Instructions to follow: Write out again the part of the rows that opens with the line containing "The height and" and runs through the end of the rows, requests included, shifting every coordinate in the answers by adding 116 to each number. Leave the pictures out of your answer.

Working data:
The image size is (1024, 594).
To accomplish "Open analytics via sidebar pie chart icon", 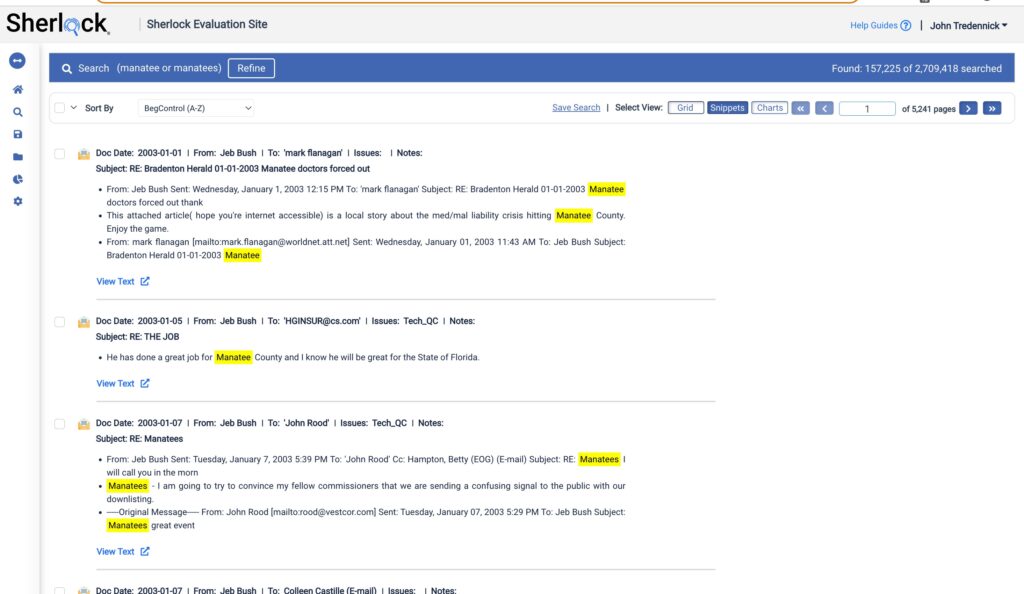I will 17,179.
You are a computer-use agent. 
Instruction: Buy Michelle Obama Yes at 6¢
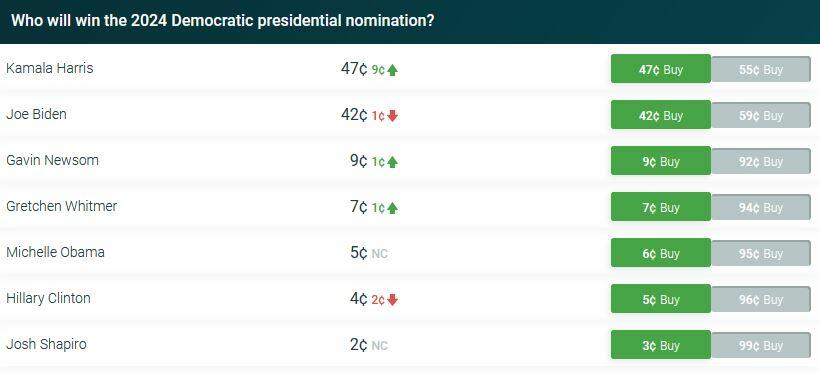660,253
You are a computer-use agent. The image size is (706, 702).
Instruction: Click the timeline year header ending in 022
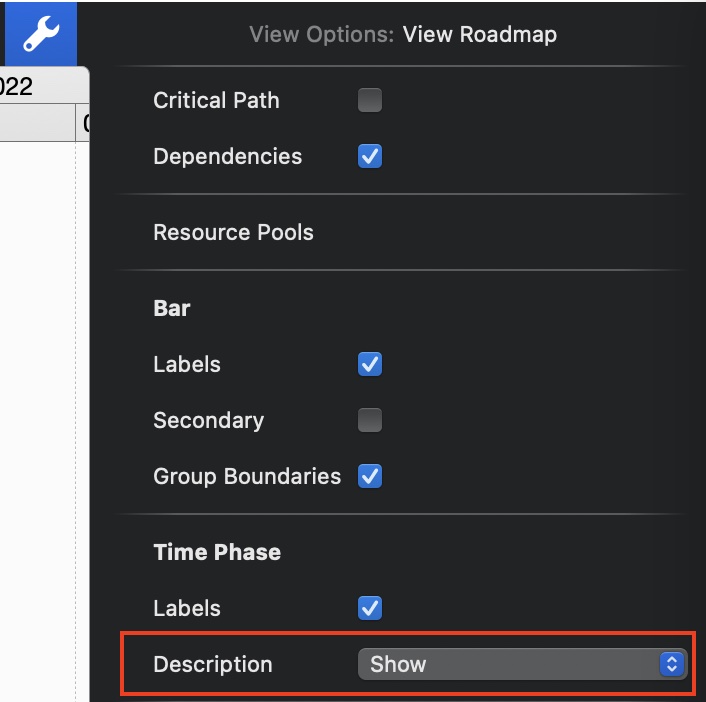pos(20,86)
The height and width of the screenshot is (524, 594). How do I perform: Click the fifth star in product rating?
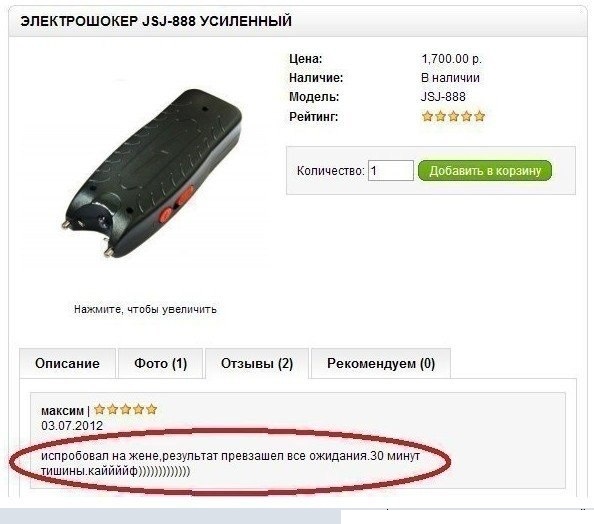point(480,116)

Result of the exercise:
The height and width of the screenshot is (524, 594). How do I perform: Click the fifth star in product rating?
point(596,232)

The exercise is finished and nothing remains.